▶ WHAT YOU ARE ASKED TO DO: Search the data for the string "computer" and extract every line where it appears.

(Stored data entries)
■ ■ ■ ■
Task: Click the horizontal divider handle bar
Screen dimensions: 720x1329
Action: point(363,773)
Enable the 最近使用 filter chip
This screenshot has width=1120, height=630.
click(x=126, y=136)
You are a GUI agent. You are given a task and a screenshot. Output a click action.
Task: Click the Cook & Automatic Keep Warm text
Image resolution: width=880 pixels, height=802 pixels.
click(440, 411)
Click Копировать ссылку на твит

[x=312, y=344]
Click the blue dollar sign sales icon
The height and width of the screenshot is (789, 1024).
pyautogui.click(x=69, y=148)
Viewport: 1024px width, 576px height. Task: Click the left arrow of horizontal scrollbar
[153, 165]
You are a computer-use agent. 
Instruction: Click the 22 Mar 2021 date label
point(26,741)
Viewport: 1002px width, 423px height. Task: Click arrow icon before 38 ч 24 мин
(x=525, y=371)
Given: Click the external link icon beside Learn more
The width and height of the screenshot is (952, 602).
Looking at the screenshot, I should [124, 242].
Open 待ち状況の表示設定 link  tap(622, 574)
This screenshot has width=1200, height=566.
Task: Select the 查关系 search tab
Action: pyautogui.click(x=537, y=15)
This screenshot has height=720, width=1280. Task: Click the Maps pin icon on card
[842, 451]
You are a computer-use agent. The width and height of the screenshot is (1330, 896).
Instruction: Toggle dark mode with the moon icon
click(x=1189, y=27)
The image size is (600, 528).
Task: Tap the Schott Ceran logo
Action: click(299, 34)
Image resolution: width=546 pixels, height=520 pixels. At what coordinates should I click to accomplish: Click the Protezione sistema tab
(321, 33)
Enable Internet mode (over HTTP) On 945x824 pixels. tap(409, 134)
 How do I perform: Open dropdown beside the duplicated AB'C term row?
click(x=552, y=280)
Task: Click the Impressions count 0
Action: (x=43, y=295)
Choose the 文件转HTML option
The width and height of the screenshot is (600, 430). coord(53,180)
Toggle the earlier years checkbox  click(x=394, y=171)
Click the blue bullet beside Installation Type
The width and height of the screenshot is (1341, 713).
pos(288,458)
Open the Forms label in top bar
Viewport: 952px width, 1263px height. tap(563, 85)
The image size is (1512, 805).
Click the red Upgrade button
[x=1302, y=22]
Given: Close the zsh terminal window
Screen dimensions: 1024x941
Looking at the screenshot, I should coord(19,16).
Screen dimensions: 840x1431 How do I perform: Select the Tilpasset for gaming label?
■ ■ ■ ■
▶ RESPONSE AREA:
You are a computer-use agent. 
You are a computer-use agent. The width and height of the screenshot is (1330, 896).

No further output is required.